### DATASET
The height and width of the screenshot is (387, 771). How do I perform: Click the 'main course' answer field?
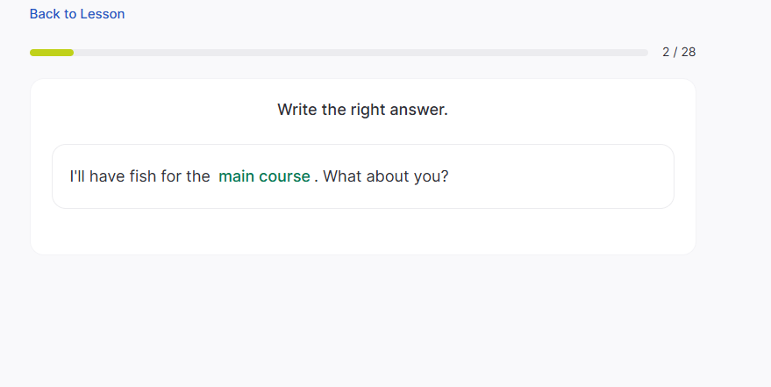coord(264,176)
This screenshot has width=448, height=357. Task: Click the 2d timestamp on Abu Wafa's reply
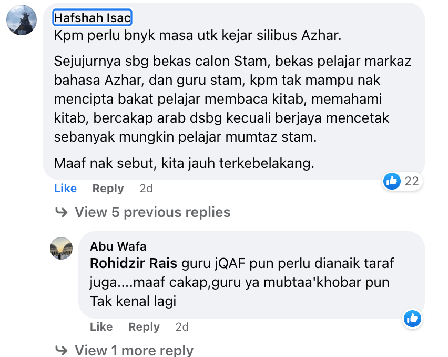point(182,326)
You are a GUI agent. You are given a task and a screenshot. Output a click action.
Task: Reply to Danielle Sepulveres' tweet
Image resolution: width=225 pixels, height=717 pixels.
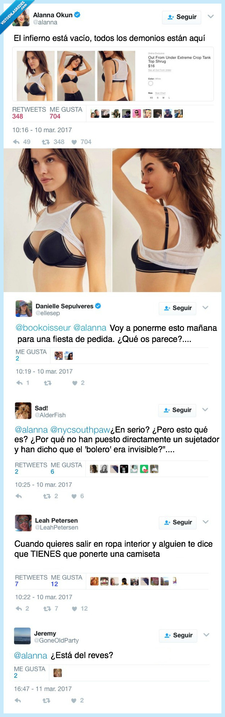coord(19,383)
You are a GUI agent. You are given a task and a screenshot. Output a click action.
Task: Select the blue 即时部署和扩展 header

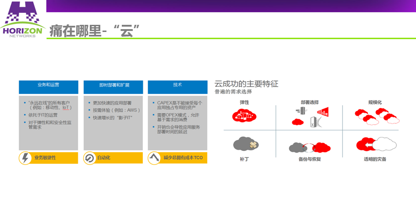coord(113,86)
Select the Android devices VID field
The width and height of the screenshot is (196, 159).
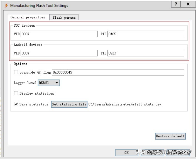(x=59, y=53)
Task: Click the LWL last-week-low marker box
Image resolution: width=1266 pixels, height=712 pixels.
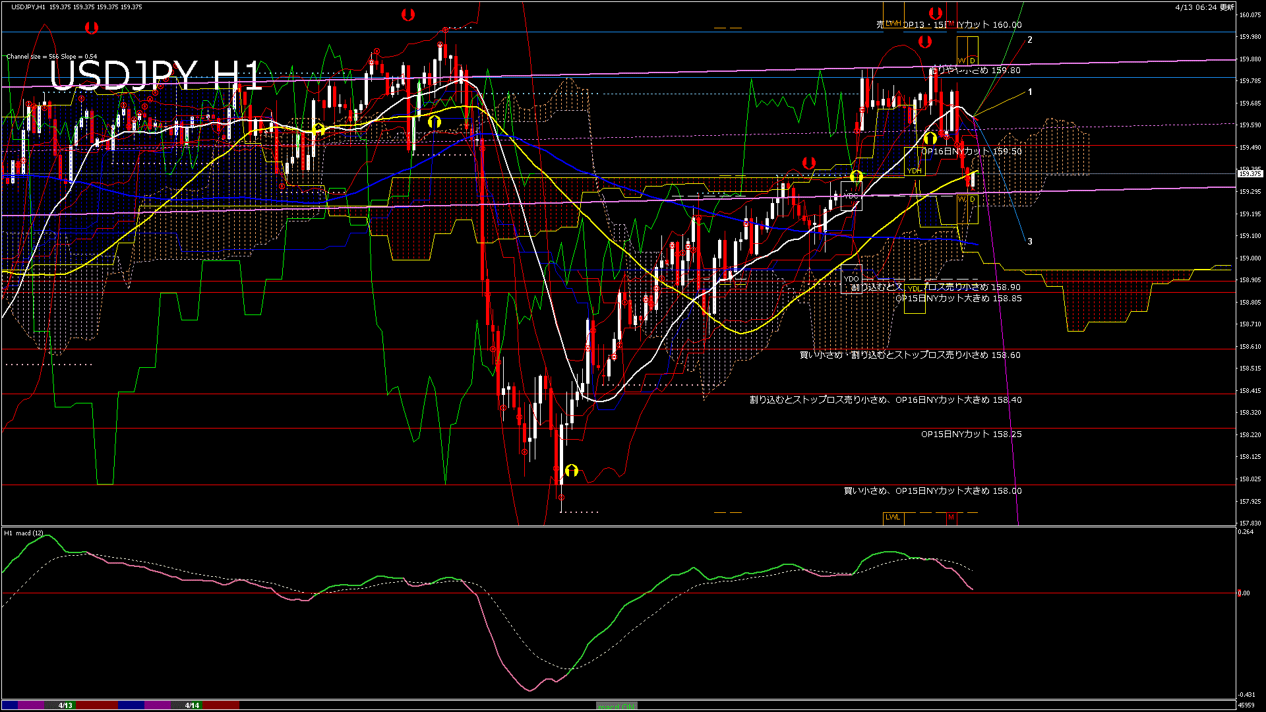Action: [893, 518]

### JOB
Please lay out everything from the line containing "Task: Click the LWL last-week-low marker box" down to the end of the material as a two-column CSV with the headers instruction and response, one row per text and its answer. Put each text and each answer in a single quoted field with line breaks turned into spaces, and leave the pictures out.

### RESULT OF THE TASK
instruction,response
"Task: Click the LWL last-week-low marker box Image resolution: width=1266 pixels, height=712 pixels.","Action: [893, 518]"